Observations on plants and gardening from the Great Basin steppe in the American West.
If you get mired in something, click on the Penstemon barbatus 'Elfin Pink' image.
It hasn’t rained here in about 2 months so we are having to irrigate and it’s a problem. Like most rain in the U.S., our rain is acidic, around the 6 mark on the pH scale. As you likely know, in places that get a lot of rain and that have acidic soils, acid rain can be a big problem. Here it’s not as devastating. My soil is already on the alkaline side with a pH of 7.8. That acidity soaking into an alkaline soil amended every fall by leaf litter in the beds and compost spread on the lawn makes for a nice neutral medium for the plants. It’s when you have to rely upon water coming down from very rocky mountains that the trouble starts. On the hardness scale, over 10.5 is considered very hard and our water with a pH of 8.3 mind you has a hardness rating of 12 grains per gallon (beat that Spinal Tap). You can practically chew the water. It does taste very good though; they tell me high mineral content makes for a very tasty water. But the chlorotic yellowing plant leaves in my back yard tell me they’re not giving into the deliciousness.

Chlorosis AND black spot fungus. Double whammy for this Populus, but I love them.
At the first sign of chlorosis, my knee jerk reaction is to apply chelated iron, which I do with a foliar spray and soil amendments. All fine and good, but I can’t do this too much as it can build up to toxic levels, as with any mineral amendment. And treating everything with iron isn’t solving the real problem of alkaline, hard water and alkaline soils.
As I was reading through the Arrowhead Alpine’s site and found this under their seed starting link:
Beware of high pH in the water. We killed a ton of stuff due to this. We now adjust our water pH to 5.6-6.0 by injecting battery acid directly into the irrigation water along with the fertilizer…. PH induced iron chlorosis is an insidious problem. Plants weakened by it quickly fall victim to fungus gnats and aphids.

Stored items from a collection:

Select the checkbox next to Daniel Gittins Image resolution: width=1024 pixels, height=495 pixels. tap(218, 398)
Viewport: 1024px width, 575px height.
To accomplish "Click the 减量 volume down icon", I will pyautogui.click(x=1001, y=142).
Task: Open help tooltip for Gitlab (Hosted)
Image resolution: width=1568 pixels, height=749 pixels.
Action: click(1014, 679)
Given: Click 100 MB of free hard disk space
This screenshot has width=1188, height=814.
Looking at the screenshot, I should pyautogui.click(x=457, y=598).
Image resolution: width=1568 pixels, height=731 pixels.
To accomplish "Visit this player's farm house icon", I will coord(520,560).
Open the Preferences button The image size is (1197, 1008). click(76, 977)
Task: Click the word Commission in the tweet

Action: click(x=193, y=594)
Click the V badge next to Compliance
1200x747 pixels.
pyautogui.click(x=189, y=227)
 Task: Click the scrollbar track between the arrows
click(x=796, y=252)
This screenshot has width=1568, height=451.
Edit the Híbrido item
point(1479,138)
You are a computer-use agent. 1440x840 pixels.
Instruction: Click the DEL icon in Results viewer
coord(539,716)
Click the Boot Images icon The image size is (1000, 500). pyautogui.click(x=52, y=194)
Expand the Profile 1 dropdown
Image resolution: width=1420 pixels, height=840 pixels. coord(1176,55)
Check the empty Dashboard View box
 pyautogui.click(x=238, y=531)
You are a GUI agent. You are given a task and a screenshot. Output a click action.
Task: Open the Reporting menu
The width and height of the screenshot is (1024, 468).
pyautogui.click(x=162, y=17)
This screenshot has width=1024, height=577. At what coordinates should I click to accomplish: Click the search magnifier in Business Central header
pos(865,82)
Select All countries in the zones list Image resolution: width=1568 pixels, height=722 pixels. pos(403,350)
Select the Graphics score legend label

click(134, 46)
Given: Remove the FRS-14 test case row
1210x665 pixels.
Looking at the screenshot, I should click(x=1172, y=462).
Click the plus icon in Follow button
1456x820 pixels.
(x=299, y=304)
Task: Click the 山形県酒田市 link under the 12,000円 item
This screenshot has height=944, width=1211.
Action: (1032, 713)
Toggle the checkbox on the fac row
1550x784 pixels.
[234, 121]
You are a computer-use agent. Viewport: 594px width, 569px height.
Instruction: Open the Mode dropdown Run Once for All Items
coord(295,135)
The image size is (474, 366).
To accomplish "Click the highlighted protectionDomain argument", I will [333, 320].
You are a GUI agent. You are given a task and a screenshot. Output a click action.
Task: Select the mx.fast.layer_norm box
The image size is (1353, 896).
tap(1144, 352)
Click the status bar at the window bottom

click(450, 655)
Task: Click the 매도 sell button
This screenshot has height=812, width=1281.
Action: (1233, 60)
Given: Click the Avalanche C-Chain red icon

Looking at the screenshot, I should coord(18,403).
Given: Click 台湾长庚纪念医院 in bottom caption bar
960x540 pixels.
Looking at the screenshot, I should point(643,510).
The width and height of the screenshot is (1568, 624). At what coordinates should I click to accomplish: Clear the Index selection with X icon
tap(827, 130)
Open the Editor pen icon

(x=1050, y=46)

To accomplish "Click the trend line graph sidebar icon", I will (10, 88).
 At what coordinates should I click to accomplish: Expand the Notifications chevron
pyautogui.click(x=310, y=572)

Activities ->
1. In the gardening text, what hardness rating is given for the water?
2. Write the next part of the gardening text, picking up after its final sentence.
The records were drawn from a separate source.

Answers given ->
1. 12 grains per gallon.

2.
I knew this about seed starting, but after reading about the battery acid suggestion, it got me thinking. If only I could inject something like that into my sprinkler system, but that would require an expensive retrofit of my current system and I don’t think the liquid feed systems are built to handle acids. What about hand watering? I guess I could add something to the watering can, but there’s too much to water by can. Then it hit me.

Say what you will about the above company, they make a nice sprayer.
I added some seaweed emulsion to a the container half-filled with vinegar and then topped off with water. I know the vinegar solution is used up once the color of seaweed is gone. If you don’t have a dark fertilizer like the seaweed emulsion, you could add green or blue food coloring. Taking this further, I plan to put a siphon mixer on my hose with a feed tube in a large bucket of the vinegar solution if the plants respond to this sprayer method.
As for insidious biochemical reactions, I haven’t seen any yet. I figure if plants can stand dilute sulphuric acid, they can stand dilute acetic acid. That being said if anyone out there has a good sciencey reason for why this is a really bad idea, let me know.